На площадке синьора остановилась, чтобы отдышаться, а также, чтобы поговорить еще, и, смеясь, сказала, что дело, наверное, кончится таким образом, что не пострадает никто. Еще до завтрака Гуидо и Ада сходили на консультацию к адвокату – старому другу семьи, который был сейчас опекуном маленькой Анны. Адвокат сказал, что платить было не обязательно, потому что нет такого закона, по которому Гуидо можно было бы заставить платить. Гуидо живо воспротивился, говоря о чести и долге, но, вне всякого сомнения, раз уж все, включая Аду, решили не платить, ему придется с этим смириться.

– Но его фирма будет объявлена на бирже обанкротившейся! – сказал я в растерянности.

– Вероятно, – ответила синьора Мальфенти и со вздохом принялась одолевать последний марш лестницы.

После завтрака Гуидо имел привычку отдыхать, так что нас приняла одна Ада в той самой маленькой гостиной, которая была мне так знакома.
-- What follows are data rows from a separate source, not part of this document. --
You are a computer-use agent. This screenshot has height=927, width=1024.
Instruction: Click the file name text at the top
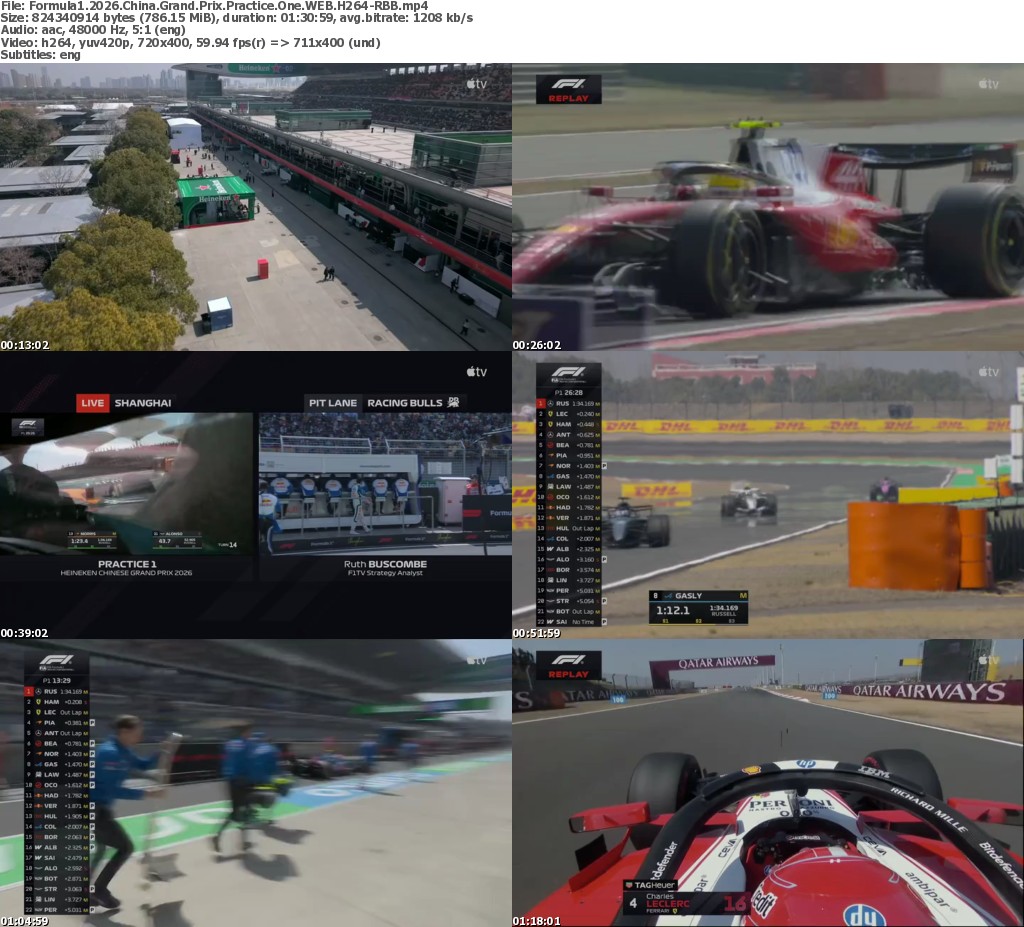tap(214, 6)
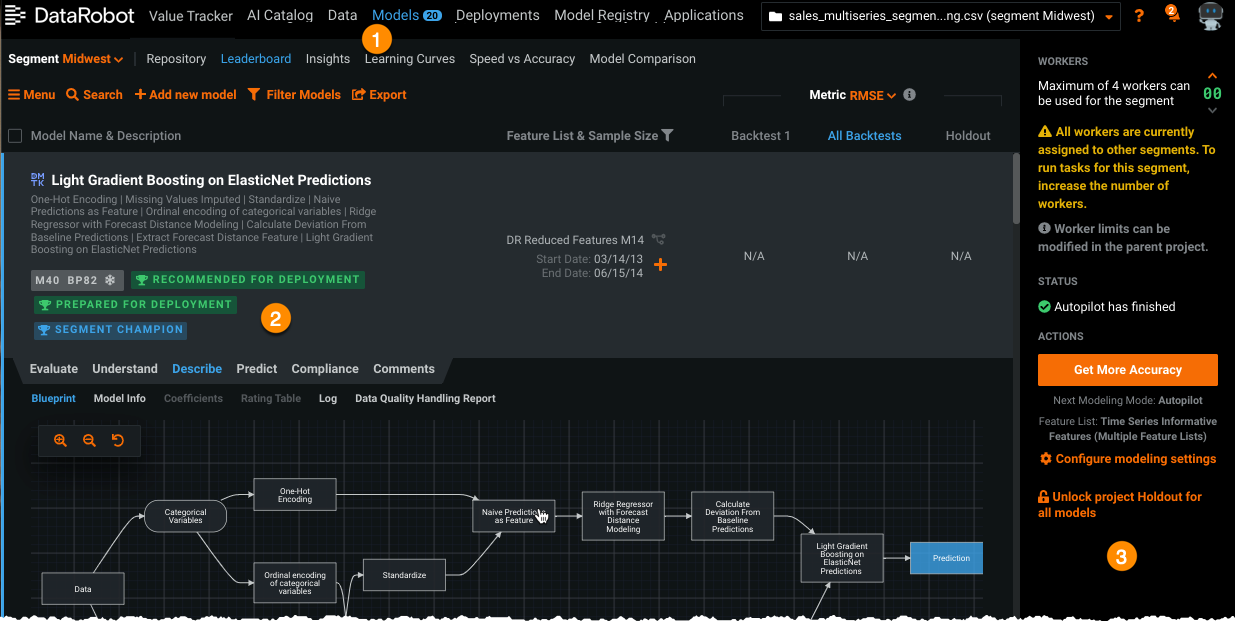The image size is (1235, 621).
Task: Click the orange plus next to date range
Action: point(660,265)
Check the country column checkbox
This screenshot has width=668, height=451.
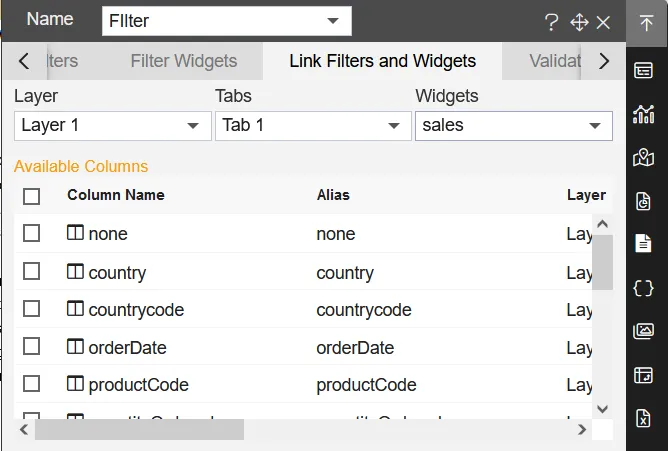[x=32, y=272]
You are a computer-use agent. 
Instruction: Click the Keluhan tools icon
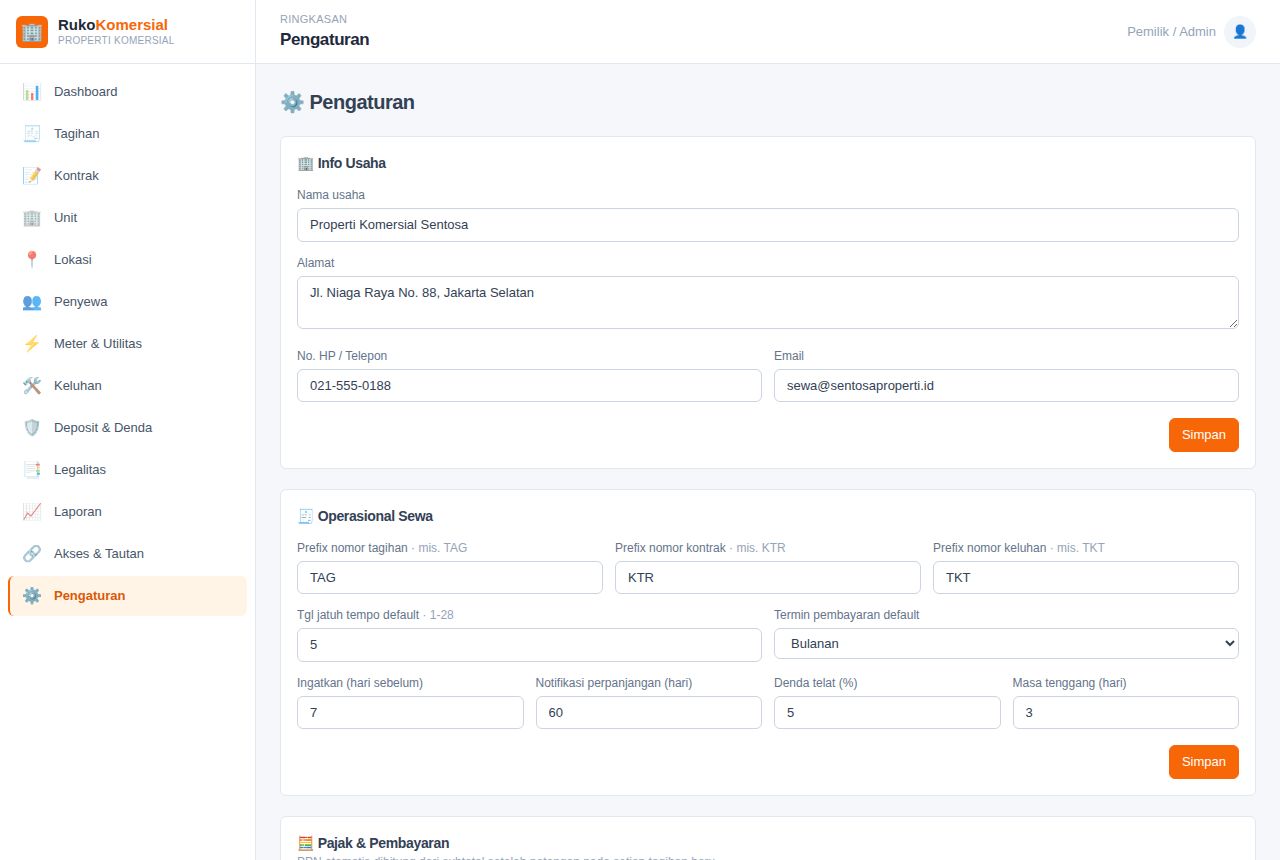[x=32, y=386]
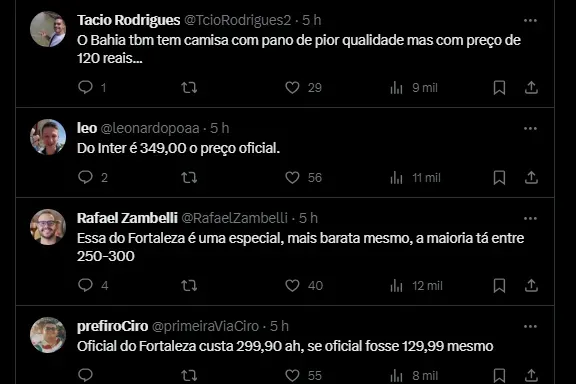
Task: Bookmark leo's tweet about Inter price
Action: (499, 177)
Увидев меня, она на мгновение смутилась, всего только на мгновение, но я уловил это смущение и запомнил – оно было так ясно, так очевидно, как если бы она сама мне о нем сказала. Затем, оправившись, она протянула мне руку решительным мужским жестом, который должен был перечеркнуть то чисто женское замешательство, которое ему предшествовало.

Она сказала:

– О том, как я тебе благодарна, тебе расскажет Аугуста. Сама я не могу сейчас говорить о своих чувствах: я слишком взволнованна. И больна. Да, да, совсем больна. Мне надо бы снова съездить в Болонью.

У нее вырвалось рыдание.

– Сейчас я прошу тебя только об одном одолжении: пожалуйста, скажи Гуидо, что ты тоже не можешь дать ему эти деньги. Так нам будет легче заставить его сделать то, что следует сделать.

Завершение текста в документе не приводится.